--- Start of Supplied material ---

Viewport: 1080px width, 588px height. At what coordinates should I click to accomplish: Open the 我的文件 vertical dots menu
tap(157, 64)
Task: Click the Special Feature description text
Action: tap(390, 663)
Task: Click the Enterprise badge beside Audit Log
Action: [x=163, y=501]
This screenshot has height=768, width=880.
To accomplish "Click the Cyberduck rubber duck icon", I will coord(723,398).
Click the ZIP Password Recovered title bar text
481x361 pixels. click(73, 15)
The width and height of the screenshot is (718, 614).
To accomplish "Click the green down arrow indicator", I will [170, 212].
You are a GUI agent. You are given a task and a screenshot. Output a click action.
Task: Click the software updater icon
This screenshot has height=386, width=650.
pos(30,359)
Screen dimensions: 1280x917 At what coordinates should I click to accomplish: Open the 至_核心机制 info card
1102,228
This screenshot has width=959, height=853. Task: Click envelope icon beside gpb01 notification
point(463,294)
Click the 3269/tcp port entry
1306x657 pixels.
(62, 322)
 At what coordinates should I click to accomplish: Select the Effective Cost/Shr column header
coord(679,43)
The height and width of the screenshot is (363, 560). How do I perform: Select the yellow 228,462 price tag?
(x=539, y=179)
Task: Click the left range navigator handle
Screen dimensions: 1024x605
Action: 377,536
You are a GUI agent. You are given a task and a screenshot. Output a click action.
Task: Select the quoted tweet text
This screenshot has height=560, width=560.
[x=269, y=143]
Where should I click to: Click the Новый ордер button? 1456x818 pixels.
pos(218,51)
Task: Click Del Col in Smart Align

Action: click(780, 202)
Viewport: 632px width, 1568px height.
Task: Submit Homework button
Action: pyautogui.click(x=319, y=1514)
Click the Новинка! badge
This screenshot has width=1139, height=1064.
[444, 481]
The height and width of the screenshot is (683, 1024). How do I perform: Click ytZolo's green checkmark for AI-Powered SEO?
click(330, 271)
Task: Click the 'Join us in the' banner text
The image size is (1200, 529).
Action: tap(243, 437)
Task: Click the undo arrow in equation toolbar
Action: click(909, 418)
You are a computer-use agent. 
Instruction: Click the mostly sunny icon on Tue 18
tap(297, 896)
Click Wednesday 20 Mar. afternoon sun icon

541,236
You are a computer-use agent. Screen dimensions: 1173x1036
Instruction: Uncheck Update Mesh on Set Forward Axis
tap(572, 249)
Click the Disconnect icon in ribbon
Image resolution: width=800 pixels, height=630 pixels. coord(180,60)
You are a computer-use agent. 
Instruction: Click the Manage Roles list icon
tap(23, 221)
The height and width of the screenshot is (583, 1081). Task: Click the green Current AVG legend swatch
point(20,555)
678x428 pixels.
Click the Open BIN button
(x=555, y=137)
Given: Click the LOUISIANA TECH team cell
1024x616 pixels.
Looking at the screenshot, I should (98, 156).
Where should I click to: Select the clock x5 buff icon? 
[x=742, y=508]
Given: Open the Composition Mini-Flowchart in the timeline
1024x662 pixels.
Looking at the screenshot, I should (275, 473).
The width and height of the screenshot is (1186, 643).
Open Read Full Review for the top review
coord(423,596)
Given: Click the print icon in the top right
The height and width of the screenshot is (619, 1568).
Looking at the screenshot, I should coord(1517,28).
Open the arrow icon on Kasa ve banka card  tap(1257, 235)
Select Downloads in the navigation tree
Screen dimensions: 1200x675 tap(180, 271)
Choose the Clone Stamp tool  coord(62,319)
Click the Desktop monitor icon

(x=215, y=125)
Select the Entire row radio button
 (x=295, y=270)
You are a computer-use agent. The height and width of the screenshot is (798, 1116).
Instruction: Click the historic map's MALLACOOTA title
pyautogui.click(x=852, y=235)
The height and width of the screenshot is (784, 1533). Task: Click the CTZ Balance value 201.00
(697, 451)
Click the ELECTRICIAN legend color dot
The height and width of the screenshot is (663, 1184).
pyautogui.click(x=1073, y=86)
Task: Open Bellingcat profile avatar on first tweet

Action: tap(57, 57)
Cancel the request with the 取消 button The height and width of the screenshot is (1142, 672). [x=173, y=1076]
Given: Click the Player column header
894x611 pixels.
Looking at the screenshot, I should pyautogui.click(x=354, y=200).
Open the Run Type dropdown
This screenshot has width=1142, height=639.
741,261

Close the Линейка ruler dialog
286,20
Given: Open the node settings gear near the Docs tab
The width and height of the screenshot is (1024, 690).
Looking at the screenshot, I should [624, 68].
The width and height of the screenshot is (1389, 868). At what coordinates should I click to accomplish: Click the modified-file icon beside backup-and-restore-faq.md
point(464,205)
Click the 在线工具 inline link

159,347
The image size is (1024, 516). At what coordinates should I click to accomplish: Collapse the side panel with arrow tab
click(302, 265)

--- End of Supplied material ---

Copy the stretch of data from the start through the line containing "(x=539, y=179)", reproducing every line without change.

> **Answer to the task**
Viewport: 1080px width, 588px height. At what coordinates should I click to accomplish: Open the 我的文件 vertical dots menu
tap(157, 64)
Task: Click the Special Feature description text
Action: tap(390, 663)
Task: Click the Enterprise badge beside Audit Log
Action: [x=163, y=501]
This screenshot has height=768, width=880.
To accomplish "Click the Cyberduck rubber duck icon", I will coord(723,398).
Click the ZIP Password Recovered title bar text
481x361 pixels. click(73, 15)
The width and height of the screenshot is (718, 614).
To accomplish "Click the green down arrow indicator", I will [170, 212].
You are a GUI agent. You are given a task and a screenshot. Output a click action.
Task: Click the software updater icon
This screenshot has height=386, width=650.
pos(30,359)
Screen dimensions: 1280x917 At what coordinates should I click to accomplish: Open the 至_核心机制 info card
1102,228
This screenshot has width=959, height=853. Task: Click envelope icon beside gpb01 notification
point(463,294)
Click the 3269/tcp port entry
1306x657 pixels.
(62, 322)
 At what coordinates should I click to accomplish: Select the Effective Cost/Shr column header
coord(679,43)
The height and width of the screenshot is (363, 560). How do I perform: Select the yellow 228,462 price tag?
(x=539, y=179)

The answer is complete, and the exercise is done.